What is expected
Reproduce exactly, from the data that follows, the line with "1644x924 pixels.", the line with "Given: Click the short", and every line that lies between them.
___ Material provided ___
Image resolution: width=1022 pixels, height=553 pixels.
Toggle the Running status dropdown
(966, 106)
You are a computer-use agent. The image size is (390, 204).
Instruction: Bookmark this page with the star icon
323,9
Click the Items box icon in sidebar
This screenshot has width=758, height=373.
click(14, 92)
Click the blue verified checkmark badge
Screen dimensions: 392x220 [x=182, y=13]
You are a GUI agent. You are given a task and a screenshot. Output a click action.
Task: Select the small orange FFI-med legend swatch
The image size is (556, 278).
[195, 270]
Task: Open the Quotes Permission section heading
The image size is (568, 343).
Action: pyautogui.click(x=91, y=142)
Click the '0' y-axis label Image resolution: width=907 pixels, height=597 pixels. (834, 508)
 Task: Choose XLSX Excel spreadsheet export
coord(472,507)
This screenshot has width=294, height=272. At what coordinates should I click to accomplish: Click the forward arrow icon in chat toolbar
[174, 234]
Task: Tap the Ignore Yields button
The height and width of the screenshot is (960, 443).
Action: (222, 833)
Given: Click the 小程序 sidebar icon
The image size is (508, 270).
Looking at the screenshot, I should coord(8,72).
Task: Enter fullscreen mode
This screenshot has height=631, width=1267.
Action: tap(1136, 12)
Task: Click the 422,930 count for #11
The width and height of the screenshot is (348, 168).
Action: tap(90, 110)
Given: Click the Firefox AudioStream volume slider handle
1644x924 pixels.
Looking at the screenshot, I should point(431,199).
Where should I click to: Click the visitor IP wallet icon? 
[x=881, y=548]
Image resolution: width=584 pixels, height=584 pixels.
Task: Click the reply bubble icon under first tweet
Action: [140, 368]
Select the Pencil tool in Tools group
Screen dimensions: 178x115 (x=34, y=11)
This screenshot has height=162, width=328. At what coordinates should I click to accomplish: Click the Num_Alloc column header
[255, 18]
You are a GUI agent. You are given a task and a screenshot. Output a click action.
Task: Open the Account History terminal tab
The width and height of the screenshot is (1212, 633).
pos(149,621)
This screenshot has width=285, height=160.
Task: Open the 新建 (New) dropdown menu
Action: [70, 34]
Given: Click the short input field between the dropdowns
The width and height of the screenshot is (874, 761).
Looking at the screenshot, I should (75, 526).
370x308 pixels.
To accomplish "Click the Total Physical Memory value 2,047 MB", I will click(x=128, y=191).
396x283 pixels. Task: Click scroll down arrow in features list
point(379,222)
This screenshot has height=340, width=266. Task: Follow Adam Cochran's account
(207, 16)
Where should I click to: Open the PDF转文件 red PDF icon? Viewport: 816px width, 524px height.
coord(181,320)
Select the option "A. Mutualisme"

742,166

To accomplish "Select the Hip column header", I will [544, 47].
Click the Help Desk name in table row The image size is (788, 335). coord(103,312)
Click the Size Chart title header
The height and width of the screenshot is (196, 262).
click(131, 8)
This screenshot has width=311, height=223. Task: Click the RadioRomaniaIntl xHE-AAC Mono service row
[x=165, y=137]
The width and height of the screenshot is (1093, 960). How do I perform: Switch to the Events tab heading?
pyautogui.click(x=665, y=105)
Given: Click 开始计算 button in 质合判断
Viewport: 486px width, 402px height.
___
Task result
1644x924 pixels.
Looking at the screenshot, I should point(431,199).
Where should I click to: Click the visitor IP wallet icon? 
[x=881, y=548]
Image resolution: width=584 pixels, height=584 pixels.
Task: Click the reply bubble icon under first tweet
Action: [140, 368]
Select the Pencil tool in Tools group
Screen dimensions: 178x115 (x=34, y=11)
This screenshot has height=162, width=328. At what coordinates should I click to accomplish: Click the Num_Alloc column header
[255, 18]
You are a GUI agent. You are given a task and a screenshot. Output a click action.
Task: Open the Account History terminal tab
The width and height of the screenshot is (1212, 633).
pos(149,621)
This screenshot has width=285, height=160.
Task: Open the 新建 (New) dropdown menu
Action: [70, 34]
Given: Click the short input field between the dropdowns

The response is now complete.